そして集めたアイテムを売って装備を買ったり、ダンジョンパーツを買ったり、合成アイテムを買う事によって新しいシステムを少しずつ使える様になっていくという仕組みだ。
しかも、何を買うかで1人1人できる事が違ってきて、高い自由度で自分だけの役割を見つけて活躍する事ができるのだ。
最近のスマホゲームだと、機能がシンプル過ぎてすぐ飽きる物や、機能が多過ぎて意味がわからない物が多い。なので、この様にプレイヤーの都合でシステムを拡張していけるのはとても理にかなっている。
そんな風にゲームを分析しながら1〜4階を往復していると見覚えのある猫耳プレイヤーを発見した。何かいつもと凄ってキビキビとした動きで必死な感じが伝わってくる。スポンサーに怒られて実況動画録り直してるのかな?
「ハナちゃんおつかれー頑張ってるね。実況ライブ中?」
「え?あ、サラちゃんかミャ。録画してるけどライブじゃなくて後で編集して投稿するから大丈夫だミャ。やっぱりゲーム好きのサラちゃんもプレイしてたんだミャ」
「実況って1回だけって話じゃなかったけ?さっき全然ゲームしてなかったからスポンサーに怒られたの?」
「違うミャ。ファンの子に観たいってお願いされたから続ける事にしたミャ」
無口なサラだけど、ゲーム内でのメッセージなら普通に話せる。
それにしても、おじさん視聴者達のせいでやる気を無くしかけていたハナちゃんがファンの為に頑張るとか不思議。子って言ってたから同年代のファンができたのかな?最近おじさんばっかりだったから、それだったら良い事だね。

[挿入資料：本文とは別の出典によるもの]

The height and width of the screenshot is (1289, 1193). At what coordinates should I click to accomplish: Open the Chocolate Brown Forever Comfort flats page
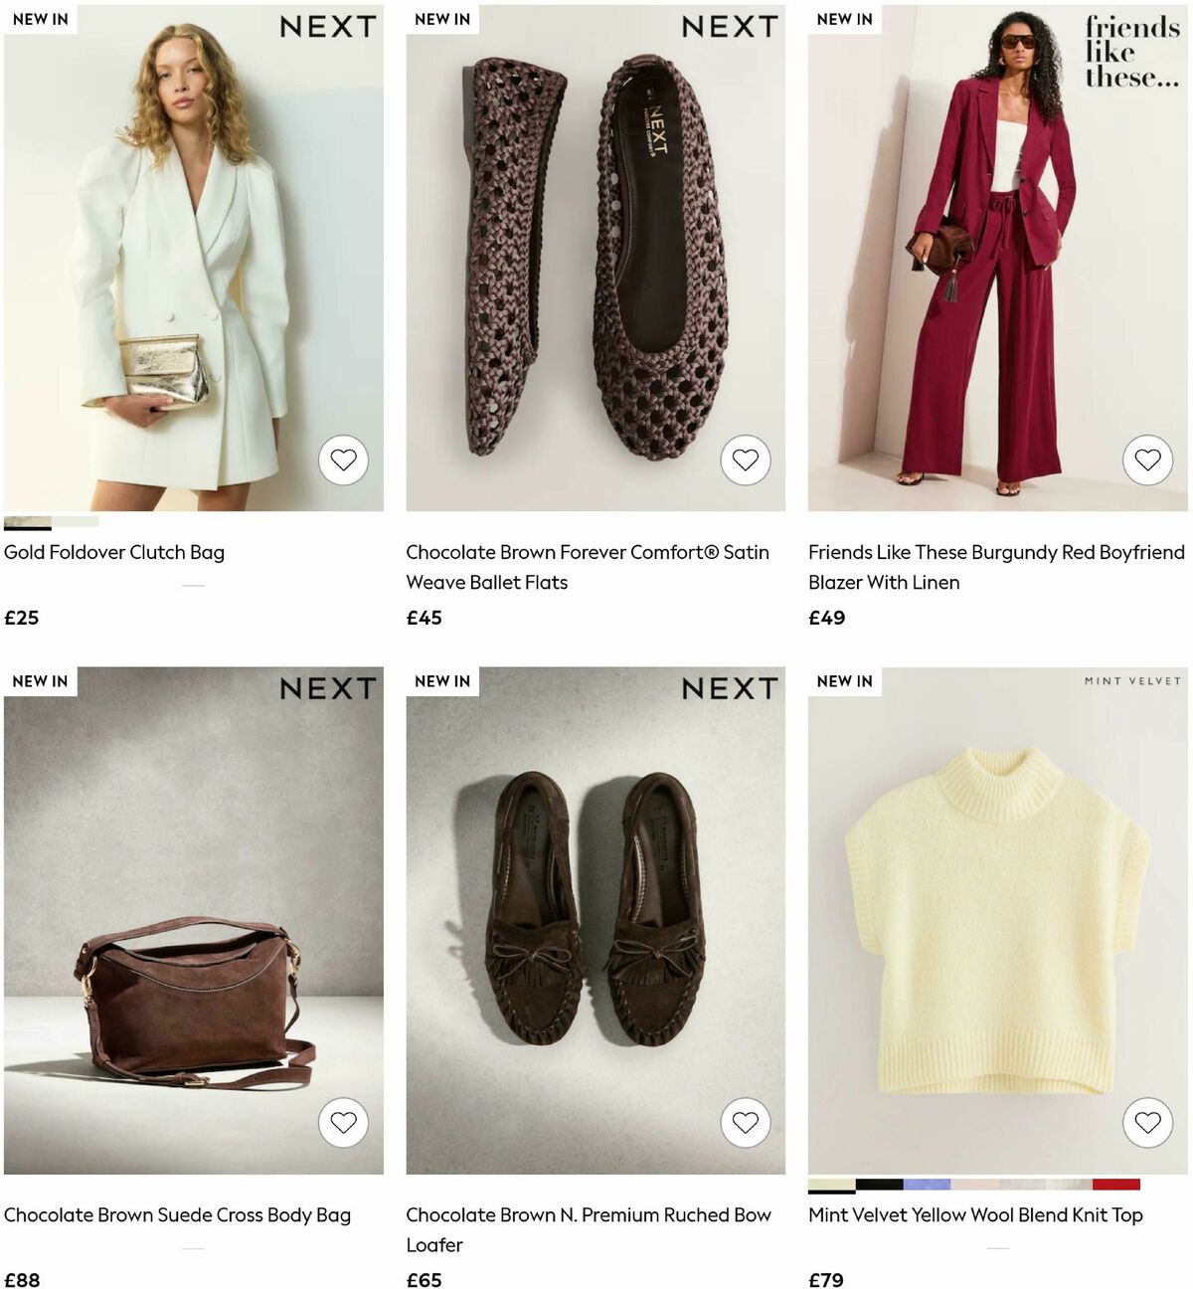595,259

そんな事を考えながら採掘をしていると、ハナちゃんがアメーバを1撃で爆破した。
何あの攻撃力!?
ハナちゃんの武器をじっとみてみる。
「ハナちゃん、RPG買ったの!?それショップに売って無かったよね?」
RPG、ロケット弾を打ち出す銃器だ。私の記憶が正しければ前作では、攻撃力50で範囲攻撃ができる中級武器だ。ショップで買うなら5万Pは必要で、はじめたばかりのハナちゃんが手に入る様な武器ではない。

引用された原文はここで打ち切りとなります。